I just saw it. A 20-page deep analysis report on a new project. Every section was filled with "N/A - information insufficient." No data. No code. No on-chain metrics. Just a skeleton. A ghost dressed in academic lingo. This is the new crypto analysis in a bull market—speed without substance, structure without soul.
We’re in a bull run. Money is flooding in. New projects launch every hour. And the demand for analysis has never been higher. Editors scream for instant coverage. Analysts churn out reports before a token even trades. But what happens when the data doesn’t exist? We fill the void with templates.
Context
The report I’m talking about isn’t a parody. It’s a real output from a team that followed a perfectly logical framework: technical analysis, tokenomics, market positioning, risk matrix, narrative assessment. But the inputs were zero. No DeFi protocol name. No smart contract address. No transaction history. Just placeholders. Someone needed a report, and someone provided a shell.
This is the dark side of the ‘News Cheetah’ ethos I live by. Speed can become a trap when it outruns verification. In the 2017 ICO era, I learned that the fastest story isn’t always the truest—but it gets the clicks. Now, in 2026, with AI agents generating paragraphs and templates copying templates, the market is drowning in analysis that says nothing.

Core
Let’s dissect the report. It had nine sections. Every single one ended with “information insufficient.” Technical evaluation? No data. Token supply? No data. Market sentiment? No data. Risk assessment? “Cannot assess.” The only thing it assessed was the absence of data. That itself is a data point.
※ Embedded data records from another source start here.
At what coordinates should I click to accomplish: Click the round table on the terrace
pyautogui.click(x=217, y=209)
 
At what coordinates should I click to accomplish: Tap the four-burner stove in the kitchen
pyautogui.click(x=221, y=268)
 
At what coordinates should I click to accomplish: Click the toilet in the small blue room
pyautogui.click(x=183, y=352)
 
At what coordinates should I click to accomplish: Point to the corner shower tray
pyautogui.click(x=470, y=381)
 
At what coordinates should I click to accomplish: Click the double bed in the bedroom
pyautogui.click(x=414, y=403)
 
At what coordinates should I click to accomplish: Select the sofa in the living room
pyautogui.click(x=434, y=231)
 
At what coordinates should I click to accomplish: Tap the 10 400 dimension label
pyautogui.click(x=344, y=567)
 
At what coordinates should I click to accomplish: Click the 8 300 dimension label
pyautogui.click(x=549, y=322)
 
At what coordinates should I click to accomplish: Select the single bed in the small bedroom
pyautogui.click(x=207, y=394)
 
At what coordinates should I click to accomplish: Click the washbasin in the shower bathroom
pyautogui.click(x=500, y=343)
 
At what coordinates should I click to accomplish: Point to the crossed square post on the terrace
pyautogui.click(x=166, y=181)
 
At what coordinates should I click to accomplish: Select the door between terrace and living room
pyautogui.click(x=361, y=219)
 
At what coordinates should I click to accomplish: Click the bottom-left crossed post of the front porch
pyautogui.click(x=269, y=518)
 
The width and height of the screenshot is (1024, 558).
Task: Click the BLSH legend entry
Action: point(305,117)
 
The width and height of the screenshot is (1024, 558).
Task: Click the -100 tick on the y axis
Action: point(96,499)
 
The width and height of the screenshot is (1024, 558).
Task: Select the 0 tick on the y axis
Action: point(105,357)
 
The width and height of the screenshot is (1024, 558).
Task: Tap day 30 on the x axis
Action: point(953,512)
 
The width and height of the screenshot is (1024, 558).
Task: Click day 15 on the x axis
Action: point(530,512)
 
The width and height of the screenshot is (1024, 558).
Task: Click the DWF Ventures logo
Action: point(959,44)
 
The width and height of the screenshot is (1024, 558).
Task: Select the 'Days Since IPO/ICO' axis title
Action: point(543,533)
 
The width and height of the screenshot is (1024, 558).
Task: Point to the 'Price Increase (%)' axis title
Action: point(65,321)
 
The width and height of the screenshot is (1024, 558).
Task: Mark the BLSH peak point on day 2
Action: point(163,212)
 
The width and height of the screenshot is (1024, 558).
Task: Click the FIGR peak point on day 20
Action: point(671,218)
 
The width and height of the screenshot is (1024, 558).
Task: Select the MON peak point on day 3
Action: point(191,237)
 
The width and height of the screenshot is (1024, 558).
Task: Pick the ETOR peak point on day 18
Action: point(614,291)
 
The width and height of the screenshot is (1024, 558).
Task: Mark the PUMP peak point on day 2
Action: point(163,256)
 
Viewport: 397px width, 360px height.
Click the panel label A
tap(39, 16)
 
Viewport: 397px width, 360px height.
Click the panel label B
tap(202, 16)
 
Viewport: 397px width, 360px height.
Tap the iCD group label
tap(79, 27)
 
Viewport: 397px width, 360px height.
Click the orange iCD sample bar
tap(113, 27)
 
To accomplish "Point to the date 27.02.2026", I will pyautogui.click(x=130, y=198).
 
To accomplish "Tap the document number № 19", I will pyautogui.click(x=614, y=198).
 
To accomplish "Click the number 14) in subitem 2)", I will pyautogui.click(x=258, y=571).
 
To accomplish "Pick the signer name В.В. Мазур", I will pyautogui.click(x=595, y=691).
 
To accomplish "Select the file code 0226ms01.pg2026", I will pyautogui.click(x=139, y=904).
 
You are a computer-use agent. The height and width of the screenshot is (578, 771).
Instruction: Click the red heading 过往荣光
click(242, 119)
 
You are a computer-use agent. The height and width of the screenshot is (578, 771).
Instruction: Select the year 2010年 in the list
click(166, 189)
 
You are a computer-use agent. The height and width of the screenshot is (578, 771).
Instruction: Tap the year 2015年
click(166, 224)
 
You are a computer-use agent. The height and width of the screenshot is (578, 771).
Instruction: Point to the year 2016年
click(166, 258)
The report’s hidden signal is loud: when an analysis can’t find any facts, the project likely has zero verifiable on-chain activity or real-world traction. In a bull market, that’s dangerous. Startups with no product, no users, no deployed contracts can still raise millions on hype alone. The template report becomes a rubber stamp—“we reviewed it, but found nothing to say.” And that silence is misread as neutrality rather than a red flag.
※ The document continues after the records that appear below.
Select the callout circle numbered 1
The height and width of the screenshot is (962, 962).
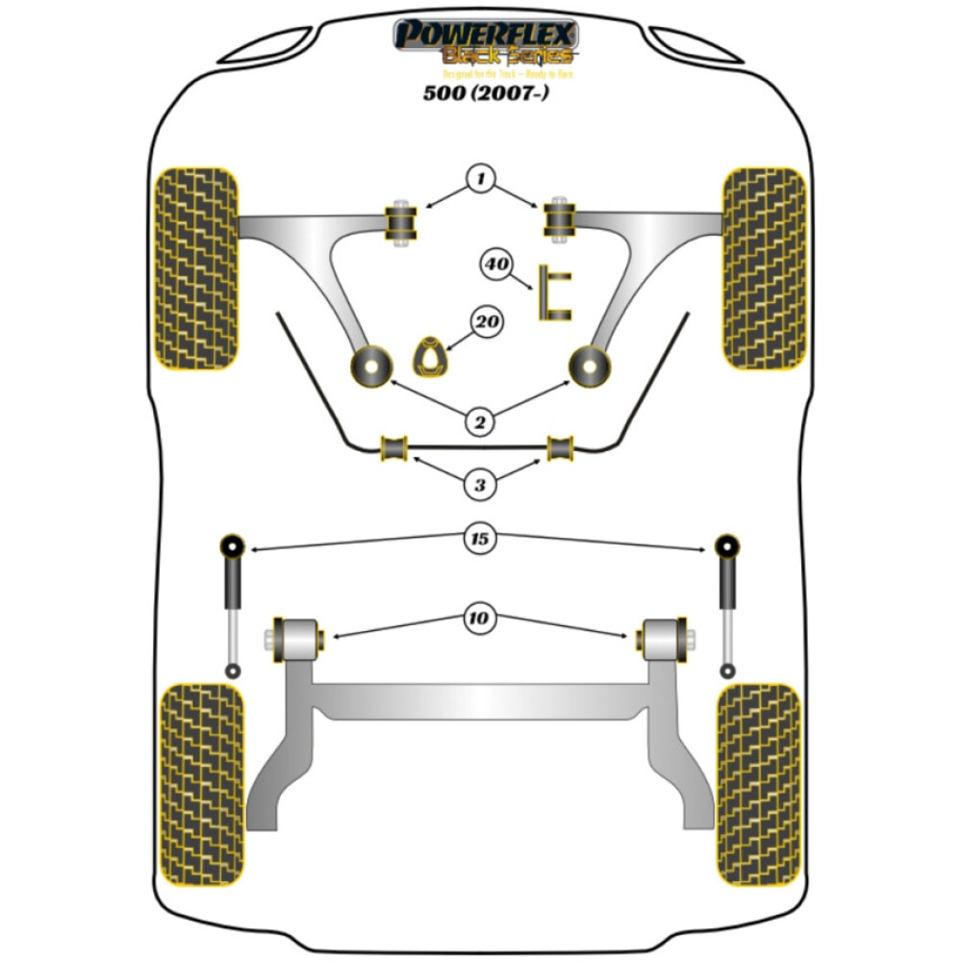480,179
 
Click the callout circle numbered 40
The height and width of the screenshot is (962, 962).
496,265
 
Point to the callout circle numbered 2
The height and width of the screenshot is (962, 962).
480,419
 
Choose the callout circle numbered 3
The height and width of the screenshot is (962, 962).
480,485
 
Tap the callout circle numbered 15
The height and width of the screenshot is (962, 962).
480,539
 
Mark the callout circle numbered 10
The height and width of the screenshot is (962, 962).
480,619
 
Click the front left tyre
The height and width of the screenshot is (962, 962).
196,268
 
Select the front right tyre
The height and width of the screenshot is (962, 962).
764,268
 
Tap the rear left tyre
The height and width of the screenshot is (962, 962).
200,784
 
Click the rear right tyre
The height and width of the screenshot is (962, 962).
759,784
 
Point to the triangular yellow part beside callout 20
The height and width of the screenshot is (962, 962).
430,357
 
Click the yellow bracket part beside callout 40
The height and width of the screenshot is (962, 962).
553,293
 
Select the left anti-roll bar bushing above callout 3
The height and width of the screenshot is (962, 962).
394,447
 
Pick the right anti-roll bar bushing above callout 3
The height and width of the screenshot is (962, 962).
561,447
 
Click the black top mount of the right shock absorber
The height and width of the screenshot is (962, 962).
727,544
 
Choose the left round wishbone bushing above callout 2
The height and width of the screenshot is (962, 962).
369,365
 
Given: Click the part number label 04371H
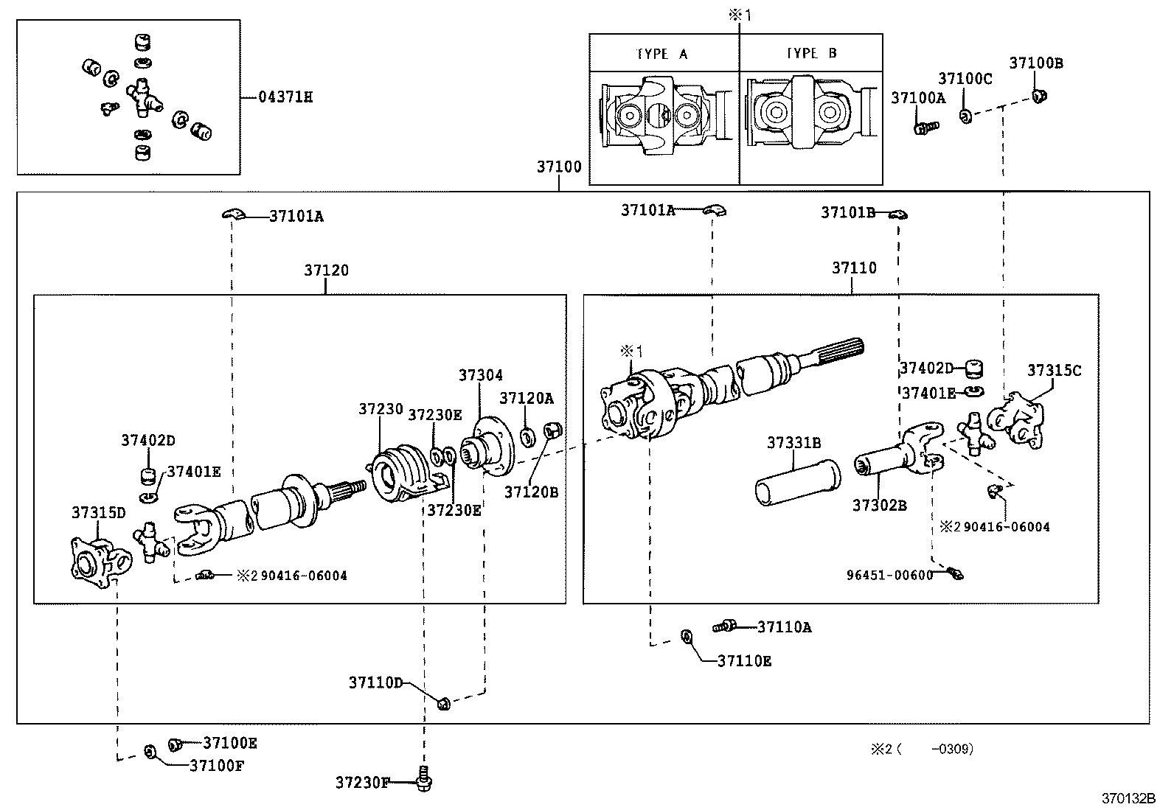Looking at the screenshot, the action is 285,97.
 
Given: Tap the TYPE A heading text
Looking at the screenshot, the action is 661,54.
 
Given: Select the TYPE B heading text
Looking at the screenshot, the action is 811,53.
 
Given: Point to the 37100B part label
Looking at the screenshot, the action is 1036,63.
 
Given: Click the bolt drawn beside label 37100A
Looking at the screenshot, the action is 926,128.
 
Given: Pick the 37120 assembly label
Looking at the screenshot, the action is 326,270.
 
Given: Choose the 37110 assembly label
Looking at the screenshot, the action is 854,268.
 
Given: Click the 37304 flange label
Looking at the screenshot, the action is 481,375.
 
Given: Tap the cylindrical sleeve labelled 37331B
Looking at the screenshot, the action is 798,483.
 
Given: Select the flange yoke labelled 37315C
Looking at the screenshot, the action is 1015,420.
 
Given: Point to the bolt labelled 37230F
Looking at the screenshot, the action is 424,779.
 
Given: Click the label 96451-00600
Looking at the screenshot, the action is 890,576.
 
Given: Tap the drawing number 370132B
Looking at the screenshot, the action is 1128,798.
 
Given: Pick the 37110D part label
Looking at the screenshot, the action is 376,682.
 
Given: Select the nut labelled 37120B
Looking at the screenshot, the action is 553,430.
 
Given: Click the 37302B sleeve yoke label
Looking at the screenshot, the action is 880,506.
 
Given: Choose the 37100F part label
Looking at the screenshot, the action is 217,766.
I pulled up the report’s ‘Team & Governance’ section. It listed “N/A” for technical capability, industry experience, and investor quality. No names. No profiles. Yet the project’s website probably shows smiling founders with big promises. The disconnect is brutal. A template report without data is complicit in amplifying noise.
Contrarian Angle
But here’s the contrarian take—maybe the empty template is more valuable than a filled-in one. Most crypto reports are full of cherry-picked metrics, biased TVL comparisons, and rose-tinted narratives. A blank report forces the reader to confront what they don’t know. It’s a mirror. “You wanted an opinion? Here’s nothing.” It’s an invitation to do your own research—or to realize that some projects aren’t worth researching.
I remember the DeFi Summer of 2020. I was in Nairobi, deep in Uniswap governance calls. Everyone had an opinion. But the real insight came from the silence—the unanswered governance proposals, the ignored bug reports, the code that hadn’t been deployed in months. The absence of data is data itself. That’s a lesson most analysts miss.
The report’s authors might be seen as lazy. But they also refused to fabricate numbers. In a world where FOMO juices every line, an honest ‘I don’t know’ is revolutionary. The silence after the pump tells the real story. This report’s silence screams: “This project has nothing to show for itself.”

Takeaway
So what do we do? Demand data, not templates. If you’re reading a deep analysis, ask: Where is the on-chain proof? Where are the user growth charts from Dune? Where is the code repository activity? A report without those isn’t analysis—it’s astrology.
Next time you see a project launch with a fancy deck and a 50-page report full of APY and roadmap jargon, cross-check it with a microscope. Run the address through Etherscan. Count the transactions. Check the developer activity. If the numbers are zero, the analysis should be zero too. Let’s normalize calling out empty charts.
I’ve been a journalist for 15 years. I’ve broken news in 48 hours and made mistakes that cost me credibility. But I learned one thing: in crypto, the only currency that never loses value is verified truth. Everything else is a template waiting to be filled with regret.